PROBLEM TO WORK ON:
Render every one of the following lines as a Markdown table with the columns Row and Line. Give each line its own numbered row and omit blank lines.

(Items from a data source)
## Start

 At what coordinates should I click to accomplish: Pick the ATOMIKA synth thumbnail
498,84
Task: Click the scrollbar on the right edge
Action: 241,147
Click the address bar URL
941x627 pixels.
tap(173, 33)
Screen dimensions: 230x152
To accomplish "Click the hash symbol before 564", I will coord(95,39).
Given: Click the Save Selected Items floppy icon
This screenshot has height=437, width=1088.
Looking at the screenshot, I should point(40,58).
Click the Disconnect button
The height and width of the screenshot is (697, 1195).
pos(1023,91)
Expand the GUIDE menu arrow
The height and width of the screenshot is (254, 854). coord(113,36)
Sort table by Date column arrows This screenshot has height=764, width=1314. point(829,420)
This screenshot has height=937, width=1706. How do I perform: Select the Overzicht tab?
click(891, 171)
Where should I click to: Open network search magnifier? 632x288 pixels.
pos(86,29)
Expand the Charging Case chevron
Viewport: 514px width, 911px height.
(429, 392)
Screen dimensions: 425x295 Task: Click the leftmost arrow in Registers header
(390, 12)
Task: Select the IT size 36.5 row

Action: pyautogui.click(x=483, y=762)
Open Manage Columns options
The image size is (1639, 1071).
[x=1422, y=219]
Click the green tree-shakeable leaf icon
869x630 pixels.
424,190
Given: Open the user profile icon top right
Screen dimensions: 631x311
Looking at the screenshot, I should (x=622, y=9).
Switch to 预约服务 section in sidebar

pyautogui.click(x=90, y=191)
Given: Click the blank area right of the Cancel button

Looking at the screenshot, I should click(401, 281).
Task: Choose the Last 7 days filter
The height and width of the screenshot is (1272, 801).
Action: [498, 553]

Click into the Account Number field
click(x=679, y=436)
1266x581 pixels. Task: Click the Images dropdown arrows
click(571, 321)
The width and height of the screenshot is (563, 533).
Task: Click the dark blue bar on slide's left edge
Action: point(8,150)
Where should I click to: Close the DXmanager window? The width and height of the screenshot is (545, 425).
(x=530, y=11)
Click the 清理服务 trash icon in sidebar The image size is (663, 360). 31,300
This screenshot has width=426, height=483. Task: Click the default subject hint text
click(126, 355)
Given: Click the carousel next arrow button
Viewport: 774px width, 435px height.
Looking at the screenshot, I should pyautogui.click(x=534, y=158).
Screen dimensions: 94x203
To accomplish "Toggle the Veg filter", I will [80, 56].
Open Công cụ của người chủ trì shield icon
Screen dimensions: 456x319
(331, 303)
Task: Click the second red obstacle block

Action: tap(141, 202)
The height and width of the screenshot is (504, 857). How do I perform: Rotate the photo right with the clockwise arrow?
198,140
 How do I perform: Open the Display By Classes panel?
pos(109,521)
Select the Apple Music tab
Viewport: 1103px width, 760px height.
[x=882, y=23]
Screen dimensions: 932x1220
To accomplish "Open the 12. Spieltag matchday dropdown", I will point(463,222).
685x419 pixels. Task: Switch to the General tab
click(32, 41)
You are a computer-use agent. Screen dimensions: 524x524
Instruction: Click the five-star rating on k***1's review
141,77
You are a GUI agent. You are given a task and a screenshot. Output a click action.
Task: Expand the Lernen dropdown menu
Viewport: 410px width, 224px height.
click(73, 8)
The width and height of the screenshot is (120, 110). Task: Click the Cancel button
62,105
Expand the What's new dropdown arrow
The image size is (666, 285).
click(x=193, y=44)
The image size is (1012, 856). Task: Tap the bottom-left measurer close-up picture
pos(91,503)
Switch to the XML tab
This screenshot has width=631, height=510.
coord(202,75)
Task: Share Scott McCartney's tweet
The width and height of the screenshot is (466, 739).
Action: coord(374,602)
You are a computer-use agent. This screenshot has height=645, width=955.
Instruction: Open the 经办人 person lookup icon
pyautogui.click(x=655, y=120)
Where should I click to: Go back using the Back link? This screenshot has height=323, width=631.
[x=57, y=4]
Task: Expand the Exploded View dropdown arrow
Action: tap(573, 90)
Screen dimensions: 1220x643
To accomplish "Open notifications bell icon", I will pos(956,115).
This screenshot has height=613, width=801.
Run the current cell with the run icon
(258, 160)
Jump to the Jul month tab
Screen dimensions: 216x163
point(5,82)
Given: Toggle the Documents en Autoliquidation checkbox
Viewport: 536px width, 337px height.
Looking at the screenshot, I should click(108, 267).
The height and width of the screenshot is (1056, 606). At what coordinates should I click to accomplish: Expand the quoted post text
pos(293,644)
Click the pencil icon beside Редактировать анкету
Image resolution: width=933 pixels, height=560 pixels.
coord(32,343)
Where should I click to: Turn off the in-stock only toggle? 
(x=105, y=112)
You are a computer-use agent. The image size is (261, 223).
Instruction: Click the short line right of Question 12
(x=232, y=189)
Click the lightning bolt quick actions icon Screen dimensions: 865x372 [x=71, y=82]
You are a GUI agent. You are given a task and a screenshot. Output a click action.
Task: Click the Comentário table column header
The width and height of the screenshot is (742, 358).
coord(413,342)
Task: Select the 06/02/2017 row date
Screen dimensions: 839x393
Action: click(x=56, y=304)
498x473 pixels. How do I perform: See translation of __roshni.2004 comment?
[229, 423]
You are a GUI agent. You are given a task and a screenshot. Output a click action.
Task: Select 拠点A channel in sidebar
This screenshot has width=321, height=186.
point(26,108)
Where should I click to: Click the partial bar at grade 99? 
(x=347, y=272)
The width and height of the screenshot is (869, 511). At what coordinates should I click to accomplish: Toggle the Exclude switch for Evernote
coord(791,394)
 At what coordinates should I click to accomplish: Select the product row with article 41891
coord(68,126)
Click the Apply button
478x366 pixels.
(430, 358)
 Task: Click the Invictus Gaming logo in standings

## End

THE OUTPUT:
| Row | Line |
|---|---|
| 1 |  At what coordinates should I click to accomplish: Pick the ATOMIKA synth thumbnail |
| 2 | 498,84 |
| 3 | Task: Click the scrollbar on the right edge |
| 4 | Action: 241,147 |
| 5 | Click the address bar URL |
| 6 | 941x627 pixels. |
| 7 | tap(173, 33) |
| 8 | Screen dimensions: 230x152 |
| 9 | To accomplish "Click the hash symbol before 564", I will coord(95,39). |
| 10 | Given: Click the Save Selected Items floppy icon |
| 11 | This screenshot has height=437, width=1088. |
| 12 | Looking at the screenshot, I should point(40,58). |
| 13 | Click the Disconnect button |
| 14 | The height and width of the screenshot is (697, 1195). |
| 15 | pos(1023,91) |
| 16 | Expand the GUIDE menu arrow |
| 17 | The height and width of the screenshot is (254, 854). coord(113,36) |
| 18 | Sort table by Date column arrows This screenshot has height=764, width=1314. point(829,420) |
| 19 | This screenshot has height=937, width=1706. How do I perform: Select the Overzicht tab? |
| 20 | click(891, 171) |
| 21 | Where should I click to: Open network search magnifier? 632x288 pixels. |
| 22 | pos(86,29) |
| 23 | Expand the Charging Case chevron |
| 24 | Viewport: 514px width, 911px height. |
| 25 | (429, 392) |
| 26 | Screen dimensions: 425x295 Task: Click the leftmost arrow in Registers header |
| 27 | (390, 12) |
| 28 | Task: Select the IT size 36.5 row |
| 29 | Action: pyautogui.click(x=483, y=762) |
| 30 | Open Manage Columns options |
| 31 | The image size is (1639, 1071). |
| 32 | [x=1422, y=219] |
| 33 | Click the green tree-shakeable leaf icon |
| 34 | 869x630 pixels. |
| 35 | 424,190 |
| 36 | Given: Open the user profile icon top right |
| 37 | Screen dimensions: 631x311 |
| 38 | Looking at the screenshot, I should (x=622, y=9). |
| 39 | Switch to 预约服务 section in sidebar |
| 40 | pyautogui.click(x=90, y=191) |
| 41 | Given: Click the blank area right of the Cancel button |
| 42 | Looking at the screenshot, I should click(401, 281). |
| 43 | Task: Choose the Last 7 days filter |
| 44 | The height and width of the screenshot is (1272, 801). |
| 45 | Action: [498, 553] |
| 46 | Click into the Account Number field |
| 47 | click(x=679, y=436) |
| 48 | 1266x581 pixels. Task: Click the Images dropdown arrows |
| 49 | click(571, 321) |
| 50 | The width and height of the screenshot is (563, 533). |
| 51 | Task: Click the dark blue bar on slide's left edge |
| 52 | Action: point(8,150) |
| 53 | Where should I click to: Close the DXmanager window? The width and height of the screenshot is (545, 425). |
| 54 | (x=530, y=11) |
| 55 | Click the 清理服务 trash icon in sidebar The image size is (663, 360). 31,300 |
| 56 | This screenshot has width=426, height=483. Task: Click the default subject hint text |
| 57 | click(126, 355) |
| 58 | Given: Click the carousel next arrow button |
| 59 | Viewport: 774px width, 435px height. |
| 60 | Looking at the screenshot, I should pyautogui.click(x=534, y=158). |
| 61 | Screen dimensions: 94x203 |
| 62 | To accomplish "Toggle the Veg filter", I will [80, 56]. |
| 63 | Open Công cụ của người chủ trì shield icon |
| 64 | Screen dimensions: 456x319 |
| 65 | (331, 303) |
| 66 | Task: Click the second red obstacle block |
| 67 | Action: tap(141, 202) |
| 68 | The height and width of the screenshot is (504, 857). How do I perform: Rotate the photo right with the clockwise arrow? |
| 69 | 198,140 |
| 70 |  How do I perform: Open the Display By Classes panel? |
| 71 | pos(109,521) |
| 72 | Select the Apple Music tab |
| 73 | Viewport: 1103px width, 760px height. |
| 74 | [x=882, y=23] |
| 75 | Screen dimensions: 932x1220 |
| 76 | To accomplish "Open the 12. Spieltag matchday dropdown", I will point(463,222). |
| 77 | 685x419 pixels. Task: Switch to the General tab |
| 78 | click(32, 41) |
| 79 | You are a computer-use agent. Screen dimensions: 524x524 |
| 80 | Instruction: Click the five-star rating on k***1's review |
| 81 | 141,77 |
| 82 | You are a GUI agent. You are given a task and a screenshot. Output a click action. |
| 83 | Task: Expand the Lernen dropdown menu |
| 84 | Viewport: 410px width, 224px height. |
| 85 | click(73, 8) |
| 86 | The width and height of the screenshot is (120, 110). Task: Click the Cancel button |
| 87 | 62,105 |
| 88 | Expand the What's new dropdown arrow |
| 89 | The image size is (666, 285). |
| 90 | click(x=193, y=44) |
| 91 | The image size is (1012, 856). Task: Tap the bottom-left measurer close-up picture |
| 92 | pos(91,503) |
| 93 | Switch to the XML tab |
| 94 | This screenshot has width=631, height=510. |
| 95 | coord(202,75) |
| 96 | Task: Share Scott McCartney's tweet |
| 97 | The width and height of the screenshot is (466, 739). |
| 98 | Action: coord(374,602) |
| 99 | You are a computer-use agent. This screenshot has height=645, width=955. |
| 100 | Instruction: Open the 经办人 person lookup icon |
| 101 | pyautogui.click(x=655, y=120) |
| 102 | Where should I click to: Go back using the Back link? This screenshot has height=323, width=631. |
| 103 | [x=57, y=4] |
| 104 | Task: Expand the Exploded View dropdown arrow |
| 105 | Action: tap(573, 90) |
| 106 | Screen dimensions: 1220x643 |
| 107 | To accomplish "Open notifications bell icon", I will pos(956,115). |
| 108 | This screenshot has height=613, width=801. |
| 109 | Run the current cell with the run icon |
| 110 | (258, 160) |
| 111 | Jump to the Jul month tab |
| 112 | Screen dimensions: 216x163 |
| 113 | point(5,82) |
| 114 | Given: Toggle the Documents en Autoliquidation checkbox |
| 115 | Viewport: 536px width, 337px height. |
| 116 | Looking at the screenshot, I should click(108, 267). |
| 117 | The height and width of the screenshot is (1056, 606). At what coordinates should I click to accomplish: Expand the quoted post text |
| 118 | pos(293,644) |
| 119 | Click the pencil icon beside Редактировать анкету |
| 120 | Image resolution: width=933 pixels, height=560 pixels. |
| 121 | coord(32,343) |
| 122 | Where should I click to: Turn off the in-stock only toggle?  |
| 123 | (x=105, y=112) |
| 124 | You are a computer-use agent. The image size is (261, 223). |
| 125 | Instruction: Click the short line right of Question 12 |
| 126 | (x=232, y=189) |
| 127 | Click the lightning bolt quick actions icon Screen dimensions: 865x372 [x=71, y=82] |
| 128 | You are a GUI agent. You are given a task and a screenshot. Output a click action. |
| 129 | Task: Click the Comentário table column header |
| 130 | The width and height of the screenshot is (742, 358). |
| 131 | coord(413,342) |
| 132 | Task: Select the 06/02/2017 row date |
| 133 | Screen dimensions: 839x393 |
| 134 | Action: click(x=56, y=304) |
| 135 | 498x473 pixels. How do I perform: See translation of __roshni.2004 comment? |
| 136 | [229, 423] |
| 137 | You are a GUI agent. You are given a task and a screenshot. Output a click action. |
| 138 | Task: Select 拠点A channel in sidebar |
| 139 | This screenshot has width=321, height=186. |
| 140 | point(26,108) |
| 141 | Where should I click to: Click the partial bar at grade 99?  |
| 142 | (x=347, y=272) |
| 143 | The width and height of the screenshot is (869, 511). At what coordinates should I click to accomplish: Toggle the Exclude switch for Evernote |
| 144 | coord(791,394) |
| 145 |  At what coordinates should I click to accomplish: Select the product row with article 41891 |
| 146 | coord(68,126) |
| 147 | Click the Apply button |
| 148 | 478x366 pixels. |
| 149 | (430, 358) |
| 150 |  Task: Click the Invictus Gaming logo in standings |